Q2. Explain why the "liberation technology" thesis has largely failed in China. [12 marks]
- Cue. The state proved adaptive and capable, building censorship, opinion guidance and surveillance, requiring platforms to censor, and using a domestic platform ecosystem, turning the internet into a tool of control rather than its solvent.
Q3. "In China, the internet has become an instrument of control rather than freedom." How far do you agree? [20 marks]
- Cue. Argue the Great Firewall, censorship, guidance and surveillance have made it a tool of control; concede residual citizen agency and grievance-voicing; judge the balance as decisively favouring state control.
Exam-style practice questions
Practice questions written in the style of SEAB exam questions on this dot point, with worked answer explainers. The year tag is the paper they imitate, not the source.
Original20 marksAssess the view that digital technology has strengthened the Chinese state more than it has empowered Chinese citizens.Show worked answer →
- Thesis
- Although the internet briefly seemed to empower citizens with new voice, the state has decisively turned digital technology to its own advantage through censorship, guidance and surveillance, so technology has, on balance, strengthened the state more than the citizen.
- Argument 1 (the early hope of empowerment)
- The internet and social media gave citizens unprecedented means to share information, expose wrongdoing and coordinate, and did at times force official responses.
- Argument 2 (the state's mastery)
- Through the Great Firewall, mass censorship, opinion guidance, and a powerful surveillance apparatus, the state contained and reversed this, using the same technology to monitor and control.
- Counterargument (residual citizen agency)
- Citizens still find ways around controls and use technology to voice grievances, so empowerment is not zero.
- Judgement
- Technology cut both ways but the state has won the contest, building one of the most sophisticated systems of digital control in the world, so it has strengthened the state more than the citizen.
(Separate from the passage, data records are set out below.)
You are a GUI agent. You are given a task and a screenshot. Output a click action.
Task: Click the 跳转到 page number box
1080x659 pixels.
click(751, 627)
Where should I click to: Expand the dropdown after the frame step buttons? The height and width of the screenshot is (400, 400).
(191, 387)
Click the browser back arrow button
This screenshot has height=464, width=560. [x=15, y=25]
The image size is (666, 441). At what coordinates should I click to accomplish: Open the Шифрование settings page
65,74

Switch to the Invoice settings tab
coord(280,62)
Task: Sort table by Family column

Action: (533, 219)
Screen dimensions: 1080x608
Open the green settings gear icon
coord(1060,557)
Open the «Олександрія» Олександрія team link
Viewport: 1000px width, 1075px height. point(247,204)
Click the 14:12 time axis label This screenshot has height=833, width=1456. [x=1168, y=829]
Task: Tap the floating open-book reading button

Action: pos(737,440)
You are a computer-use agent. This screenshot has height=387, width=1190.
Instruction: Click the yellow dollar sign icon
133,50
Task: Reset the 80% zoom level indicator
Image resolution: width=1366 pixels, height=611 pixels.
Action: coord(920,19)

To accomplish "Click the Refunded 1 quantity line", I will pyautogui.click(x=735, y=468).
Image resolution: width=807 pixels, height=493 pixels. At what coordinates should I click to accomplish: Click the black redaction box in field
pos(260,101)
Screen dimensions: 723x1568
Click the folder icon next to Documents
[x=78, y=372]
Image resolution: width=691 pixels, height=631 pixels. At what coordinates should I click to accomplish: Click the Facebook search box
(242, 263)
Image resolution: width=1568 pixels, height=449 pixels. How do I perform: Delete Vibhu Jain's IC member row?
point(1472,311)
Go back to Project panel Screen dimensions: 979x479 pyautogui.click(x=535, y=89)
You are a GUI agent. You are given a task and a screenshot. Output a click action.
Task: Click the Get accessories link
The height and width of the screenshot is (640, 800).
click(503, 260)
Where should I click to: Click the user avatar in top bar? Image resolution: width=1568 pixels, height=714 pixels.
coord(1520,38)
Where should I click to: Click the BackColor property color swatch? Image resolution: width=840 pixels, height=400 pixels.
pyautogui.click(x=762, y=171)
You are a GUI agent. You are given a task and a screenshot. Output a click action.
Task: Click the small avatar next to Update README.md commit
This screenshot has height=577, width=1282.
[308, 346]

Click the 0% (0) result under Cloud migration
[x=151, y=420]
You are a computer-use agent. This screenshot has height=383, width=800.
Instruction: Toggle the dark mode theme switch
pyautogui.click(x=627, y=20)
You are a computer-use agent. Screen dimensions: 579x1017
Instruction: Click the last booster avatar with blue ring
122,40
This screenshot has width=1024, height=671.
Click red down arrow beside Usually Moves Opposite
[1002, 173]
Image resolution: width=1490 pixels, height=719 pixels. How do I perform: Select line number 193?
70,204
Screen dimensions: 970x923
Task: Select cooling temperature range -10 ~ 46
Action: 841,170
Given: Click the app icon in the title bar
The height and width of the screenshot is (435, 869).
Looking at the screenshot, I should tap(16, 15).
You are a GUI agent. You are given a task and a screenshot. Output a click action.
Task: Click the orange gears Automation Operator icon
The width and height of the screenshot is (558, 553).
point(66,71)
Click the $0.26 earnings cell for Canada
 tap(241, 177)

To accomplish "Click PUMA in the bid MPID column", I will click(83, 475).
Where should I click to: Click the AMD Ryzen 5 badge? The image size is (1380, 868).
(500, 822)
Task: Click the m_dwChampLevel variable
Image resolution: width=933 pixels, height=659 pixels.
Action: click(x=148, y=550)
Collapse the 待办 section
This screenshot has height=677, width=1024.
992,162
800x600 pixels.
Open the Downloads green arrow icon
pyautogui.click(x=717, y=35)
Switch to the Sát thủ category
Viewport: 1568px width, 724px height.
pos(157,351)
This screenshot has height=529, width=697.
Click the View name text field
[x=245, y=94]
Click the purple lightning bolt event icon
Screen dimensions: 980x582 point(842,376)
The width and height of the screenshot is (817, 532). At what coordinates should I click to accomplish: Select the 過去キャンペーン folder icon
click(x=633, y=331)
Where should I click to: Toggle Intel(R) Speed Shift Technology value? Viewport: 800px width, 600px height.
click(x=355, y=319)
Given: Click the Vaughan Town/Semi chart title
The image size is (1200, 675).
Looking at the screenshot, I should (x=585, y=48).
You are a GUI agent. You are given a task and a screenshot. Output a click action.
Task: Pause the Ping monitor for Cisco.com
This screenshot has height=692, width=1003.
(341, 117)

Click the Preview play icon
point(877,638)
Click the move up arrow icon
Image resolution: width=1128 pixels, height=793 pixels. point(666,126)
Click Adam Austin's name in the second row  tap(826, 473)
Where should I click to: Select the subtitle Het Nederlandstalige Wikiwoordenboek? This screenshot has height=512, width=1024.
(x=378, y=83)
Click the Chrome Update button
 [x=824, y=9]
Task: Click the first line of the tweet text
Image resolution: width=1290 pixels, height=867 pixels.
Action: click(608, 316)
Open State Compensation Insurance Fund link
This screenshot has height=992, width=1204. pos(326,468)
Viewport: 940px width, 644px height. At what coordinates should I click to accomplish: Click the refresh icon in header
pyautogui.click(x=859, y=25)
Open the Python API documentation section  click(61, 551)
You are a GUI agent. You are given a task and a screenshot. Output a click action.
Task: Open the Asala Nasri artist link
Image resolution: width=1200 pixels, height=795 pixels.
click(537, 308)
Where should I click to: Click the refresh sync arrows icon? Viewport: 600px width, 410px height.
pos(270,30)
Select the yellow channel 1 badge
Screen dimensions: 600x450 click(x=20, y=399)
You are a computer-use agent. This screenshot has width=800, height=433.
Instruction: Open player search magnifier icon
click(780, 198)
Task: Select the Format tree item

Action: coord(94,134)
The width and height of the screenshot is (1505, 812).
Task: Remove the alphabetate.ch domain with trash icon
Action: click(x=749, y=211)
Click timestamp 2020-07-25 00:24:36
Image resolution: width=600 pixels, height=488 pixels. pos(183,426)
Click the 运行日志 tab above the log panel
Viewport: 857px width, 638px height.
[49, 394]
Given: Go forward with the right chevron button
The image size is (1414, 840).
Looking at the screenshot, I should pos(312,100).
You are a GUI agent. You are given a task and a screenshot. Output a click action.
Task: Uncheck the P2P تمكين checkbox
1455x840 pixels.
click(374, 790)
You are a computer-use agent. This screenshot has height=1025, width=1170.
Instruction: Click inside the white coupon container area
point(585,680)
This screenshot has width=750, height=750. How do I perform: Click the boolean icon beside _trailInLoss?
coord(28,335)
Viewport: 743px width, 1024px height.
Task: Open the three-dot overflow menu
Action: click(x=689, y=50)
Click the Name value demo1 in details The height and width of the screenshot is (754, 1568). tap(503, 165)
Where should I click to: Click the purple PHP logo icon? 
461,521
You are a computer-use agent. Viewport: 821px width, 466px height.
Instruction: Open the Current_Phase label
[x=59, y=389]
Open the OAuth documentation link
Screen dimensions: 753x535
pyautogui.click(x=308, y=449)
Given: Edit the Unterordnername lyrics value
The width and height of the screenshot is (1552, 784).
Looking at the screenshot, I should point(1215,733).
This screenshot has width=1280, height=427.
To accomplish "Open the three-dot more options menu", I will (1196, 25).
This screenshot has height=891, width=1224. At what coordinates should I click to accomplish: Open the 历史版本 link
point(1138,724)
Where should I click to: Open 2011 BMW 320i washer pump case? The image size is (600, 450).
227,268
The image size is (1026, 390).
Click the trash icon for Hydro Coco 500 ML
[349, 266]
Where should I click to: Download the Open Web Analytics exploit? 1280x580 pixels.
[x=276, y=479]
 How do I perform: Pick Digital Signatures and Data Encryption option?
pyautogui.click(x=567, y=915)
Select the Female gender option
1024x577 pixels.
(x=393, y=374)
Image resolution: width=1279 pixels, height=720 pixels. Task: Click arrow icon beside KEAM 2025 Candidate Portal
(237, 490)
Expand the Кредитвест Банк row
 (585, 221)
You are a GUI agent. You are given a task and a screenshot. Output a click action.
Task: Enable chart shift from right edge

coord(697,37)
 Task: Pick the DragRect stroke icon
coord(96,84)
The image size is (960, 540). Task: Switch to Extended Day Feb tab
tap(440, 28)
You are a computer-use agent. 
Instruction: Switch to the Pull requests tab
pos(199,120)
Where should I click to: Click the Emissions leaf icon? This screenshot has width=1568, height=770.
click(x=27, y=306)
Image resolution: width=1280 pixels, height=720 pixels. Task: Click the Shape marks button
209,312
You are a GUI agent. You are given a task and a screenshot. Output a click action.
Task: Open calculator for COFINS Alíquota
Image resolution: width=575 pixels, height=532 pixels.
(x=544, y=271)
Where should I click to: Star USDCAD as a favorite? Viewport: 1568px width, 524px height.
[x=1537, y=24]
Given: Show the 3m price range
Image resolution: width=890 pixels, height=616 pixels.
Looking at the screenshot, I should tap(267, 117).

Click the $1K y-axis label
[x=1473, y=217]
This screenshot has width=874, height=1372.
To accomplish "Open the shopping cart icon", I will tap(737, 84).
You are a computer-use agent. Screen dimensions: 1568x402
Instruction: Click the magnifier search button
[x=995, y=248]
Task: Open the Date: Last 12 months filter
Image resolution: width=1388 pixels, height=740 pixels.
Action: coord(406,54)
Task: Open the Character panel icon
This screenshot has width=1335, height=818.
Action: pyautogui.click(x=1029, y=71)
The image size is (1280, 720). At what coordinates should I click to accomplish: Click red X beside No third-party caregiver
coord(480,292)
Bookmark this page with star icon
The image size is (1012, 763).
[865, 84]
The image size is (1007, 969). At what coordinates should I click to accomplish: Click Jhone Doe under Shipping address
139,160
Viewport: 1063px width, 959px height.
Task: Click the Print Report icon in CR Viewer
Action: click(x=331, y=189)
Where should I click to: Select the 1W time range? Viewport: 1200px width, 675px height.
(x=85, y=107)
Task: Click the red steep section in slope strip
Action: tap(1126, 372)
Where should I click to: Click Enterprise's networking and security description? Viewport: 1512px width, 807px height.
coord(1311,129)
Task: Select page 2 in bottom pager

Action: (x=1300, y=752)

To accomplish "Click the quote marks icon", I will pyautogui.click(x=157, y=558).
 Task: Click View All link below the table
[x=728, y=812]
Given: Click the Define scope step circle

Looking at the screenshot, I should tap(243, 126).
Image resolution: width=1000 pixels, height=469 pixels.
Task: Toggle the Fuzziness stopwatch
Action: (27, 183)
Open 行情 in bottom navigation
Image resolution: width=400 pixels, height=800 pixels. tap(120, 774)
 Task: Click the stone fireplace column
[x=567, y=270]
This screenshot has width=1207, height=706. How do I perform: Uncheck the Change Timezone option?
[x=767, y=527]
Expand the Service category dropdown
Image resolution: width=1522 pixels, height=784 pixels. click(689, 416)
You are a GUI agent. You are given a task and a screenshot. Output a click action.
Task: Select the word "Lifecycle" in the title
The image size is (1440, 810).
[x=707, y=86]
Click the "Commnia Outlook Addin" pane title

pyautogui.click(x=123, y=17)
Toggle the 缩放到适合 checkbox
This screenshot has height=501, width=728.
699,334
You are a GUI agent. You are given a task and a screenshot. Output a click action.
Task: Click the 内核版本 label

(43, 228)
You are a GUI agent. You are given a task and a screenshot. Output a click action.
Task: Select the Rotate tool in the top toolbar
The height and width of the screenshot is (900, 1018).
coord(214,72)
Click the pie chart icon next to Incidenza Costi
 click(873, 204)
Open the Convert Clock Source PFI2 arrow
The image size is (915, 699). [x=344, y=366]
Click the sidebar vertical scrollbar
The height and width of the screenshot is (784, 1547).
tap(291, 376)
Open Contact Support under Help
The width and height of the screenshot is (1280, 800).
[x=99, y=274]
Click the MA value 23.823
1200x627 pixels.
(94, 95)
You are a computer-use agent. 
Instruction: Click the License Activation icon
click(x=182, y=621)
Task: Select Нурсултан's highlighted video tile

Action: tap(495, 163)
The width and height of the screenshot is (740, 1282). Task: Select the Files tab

Markers reward a thesis weighing both effects, evidence (Great Firewall, surveillance), the residual-agency counterargument, and a judgement.
Original15 marksA source-based question presents a commentary arguing that the internet would inevitably erode authoritarian control by giving citizens free information, alongside an analysis describing China's extensive system of online censorship and surveillance. Assess how far the sources disagree about the political effect of the internet in China.Show worked answer →
- Approach
- State each source's claim, weigh provenance, then judge the extent of disagreement.
- Source 1
- The commentary expresses the "liberation technology" thesis: free information will inevitably undermine authoritarian control.
- Source 2
- The analysis describes China's censorship and surveillance, implying the state has bent the internet to reinforce control.
- Provenance
- The commentary is an optimistic prediction reflecting early assumptions; the analysis is an empirical account of China's actual system.
- Own knowledge
- China's Great Firewall, censorship, opinion guidance and surveillance have refuted the simple liberation thesis, turning the internet into a tool of control rather than its solvent.
- Judgement
- The sources disagree fundamentally on outcome, liberation versus control, and the Chinese evidence strongly supports Source 2, that the state has mastered rather than been undermined by the internet.
Markers reward contrasting the prediction with the evidence, provenance, own knowledge, and a judgement.